Глава сорок первая
— Сократ, кто я?
— Вот здорово! Разве ты не помнишь, как при первом нашем разговоре ты заявил, что ты — человек. И нисколько не сомневался в этом. Я-то еще тогда сказал тебе, что не знаю, кто я сам — чудовище ли, замысловатее и яростнее Тифона, или же существо более кроткое и простое и хоть скромное, но по своей природе причастное какому-то божественному уделу.
— Теперь и я не знаю — кто я.
— Не огорчайся, глобальный человек, может, еще и узнаешь.
— А почему меня все называют глобальным человеком? Мне кажется, Сократ, вовсе не потому, что меня интересовало, что такое Пространство, Время, Жизнь, Смерть, Бог.
— Может, и не по этому, — согласился Сократ.
— Тогда — почему же?
— Это трудно объяснить, глобальный человек.
— Может, постараешься.
— Отчего не постараться. Но понять сможешь только ты сам. — Сократ помолчал, как бы собираясь с мыслями. — Мне представляется, что то, что не свойственно мне и чем не может быть ни ты, ни я, то может быть свойственно нам обоим. С другой стороны, тем, что свойственно нам обоим, каждый из нас может и не быть.
— О чем ты говоришь, Сократ?
— О нас-всех.
— Похоже, Сократ, что ты рассказываешь чудеса еще большие, чем ты рассказывал немного ранее славному Агатию. Смотри же: если мы оба справедливы, разве не справедлив каждый из нас в отдельности? Или, если мы оба вполне здоровы, не здоров ли каждый из нас? Или, если каждый из нас пьян, болен, ранен, получил удар или испытывает какое бы то ни было состояние, разве не испытываем того же самого мы оба вместе? Далее, если бы оказалось, что мы оба вместе трезвые, золотые, серебряные, сделанные из слоновой кости, или же, если угодно, что мы оба благородны, мудры, пользуемся почетом, что мы старцы, юноши или всё, что тебе угодно, чем могут быть люди, разве не было бы в высшей степени неизбежно, чтобы и каждый из нас в отдельности был таким же?

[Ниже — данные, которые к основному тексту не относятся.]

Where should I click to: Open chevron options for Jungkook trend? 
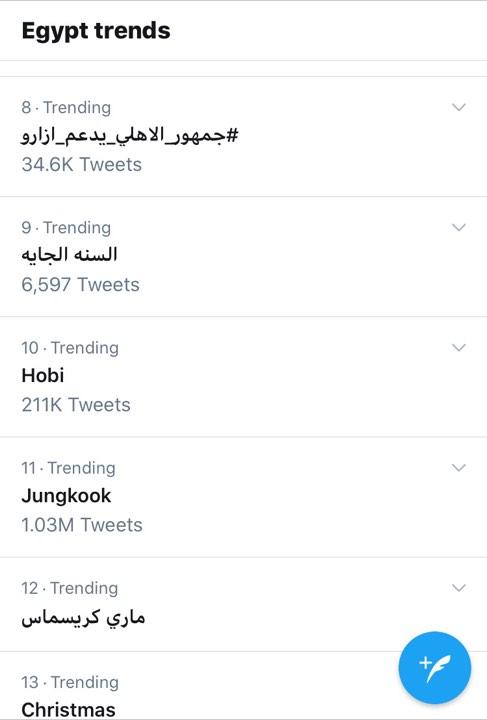click(459, 468)
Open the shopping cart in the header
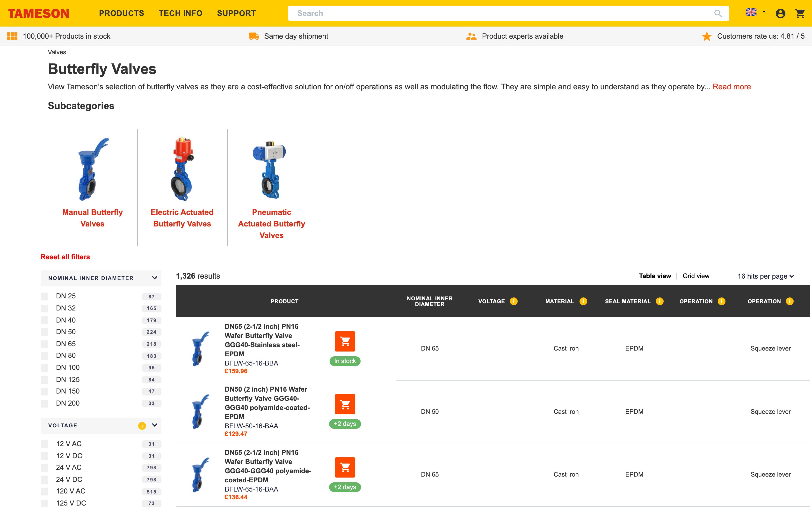Viewport: 812px width, 507px height. 800,13
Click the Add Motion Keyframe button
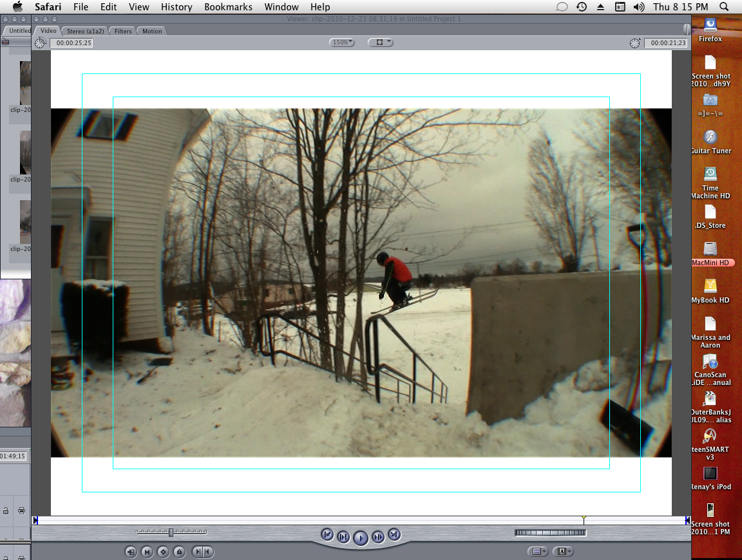Viewport: 742px width, 560px height. 164,552
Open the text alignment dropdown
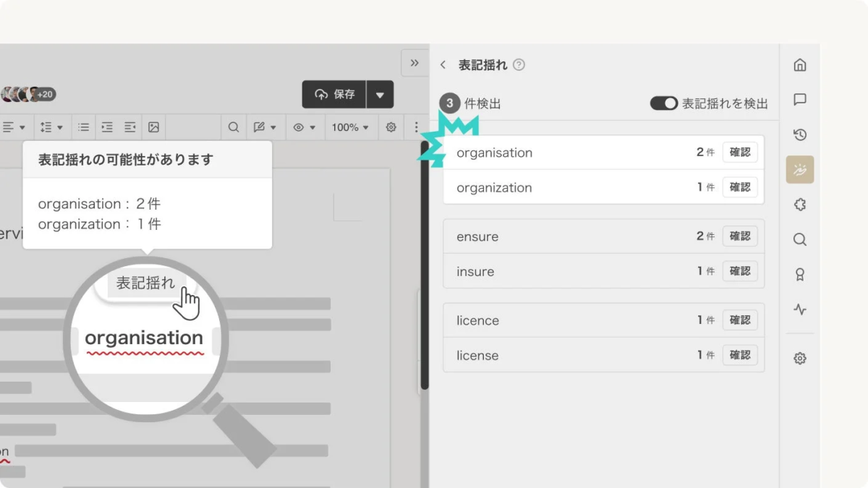 (14, 127)
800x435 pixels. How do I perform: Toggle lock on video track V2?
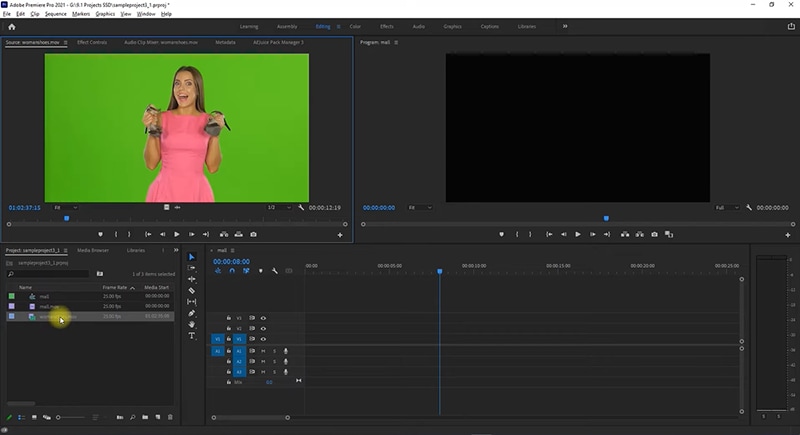(229, 328)
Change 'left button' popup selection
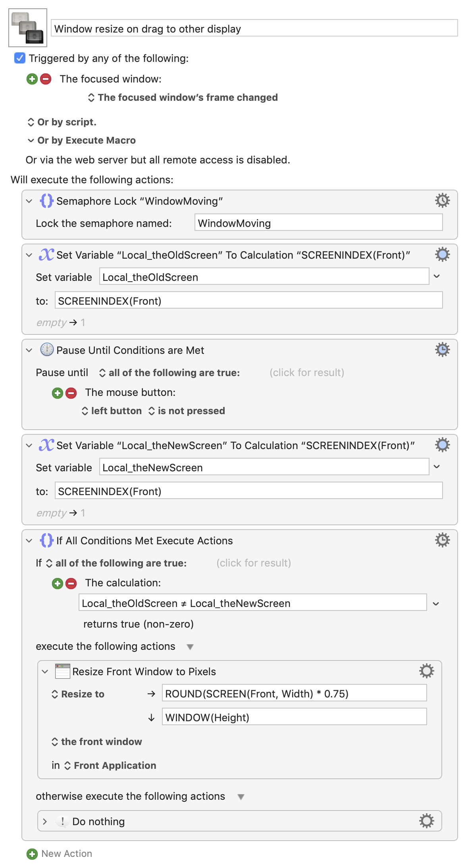466x868 pixels. 112,411
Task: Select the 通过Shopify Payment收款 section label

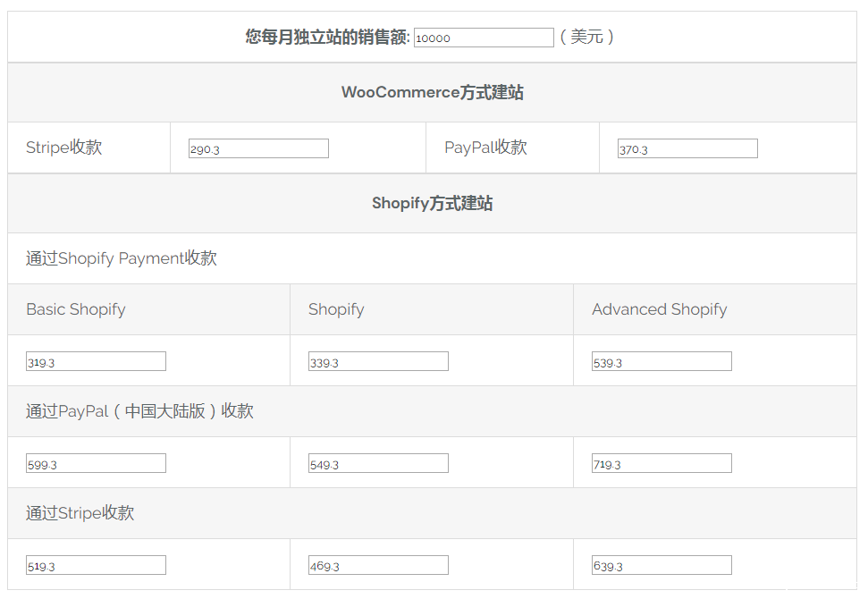Action: point(121,256)
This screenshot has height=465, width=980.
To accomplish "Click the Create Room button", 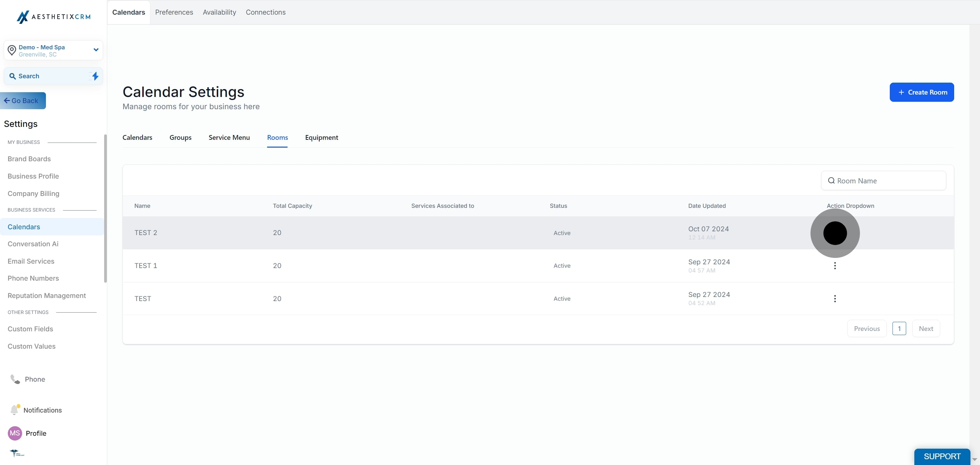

— Хотя ты и привел не совсем точные примеры, особенно насчет нашей мудрости и общественного почета, я все же, кажется, тебя понял. Тебя интересует проблема: являемся ли мы “сами собой” или вместе мы представляем нечто большее и иное, чем просто сумма двух “самих себя”.
— Ты правильно понял, Сократ.
— Прежде чем ты сказал все это, мы были настолько бестолковы, что представляли себе, будто и я, и ты, каждый из нас — это один человек, а оба вместе мы, конечно, не можем быть тем, что каждый из нас есть в отдельности, ведь мы — это не один, а двое. Вот до чего мы были просты. Теперь же ты научил меня, что, если мы вместе составляем двойку, необходимо, чтобы и каждый из нас был двойкой. Если же каждый из нас один, необходимо, чтобы и оба вместе мы были одним. В противном случае, по твоему просвещенному мнению, не может быть сохранено целостное основание Бытия. И чем бывают оба вместе, тем должен быть и каждый из нас, и оба вместе — тем, чем бывает каждый. Вот я теперь и сижу на завалинке, убежденный тобою. Но только раньше, глобальный человек, напомни мне: я и ты — будем ли мы одним, или же и ты — два, и я — два?
— Что ты такое говоришь, Сократ? — удивился я.
— То именно и говорю. Я боюсь ясно высказаться перед тобой, потому что ты сердишься на меня, когда тебе кажется, будто ты сказал нечто значительное. Но все-таки скажи мне еще: не есть ли каждый из нас “сам собой” и еще нечто впридачу и не свойственно ли ему именно то, что он есть “сам собой” с какой-то существенной добавкой?
— Теперь уж я совсем ничего не понимаю, Сократ.
— А случалось ли тебе, глобальный человек, видеть весною, как по беспредельной глади еще холодного Срединного Сибирского моря плывут ледяные горы?
— Как не случалось. Конечно, случалось. И даже неоднократно.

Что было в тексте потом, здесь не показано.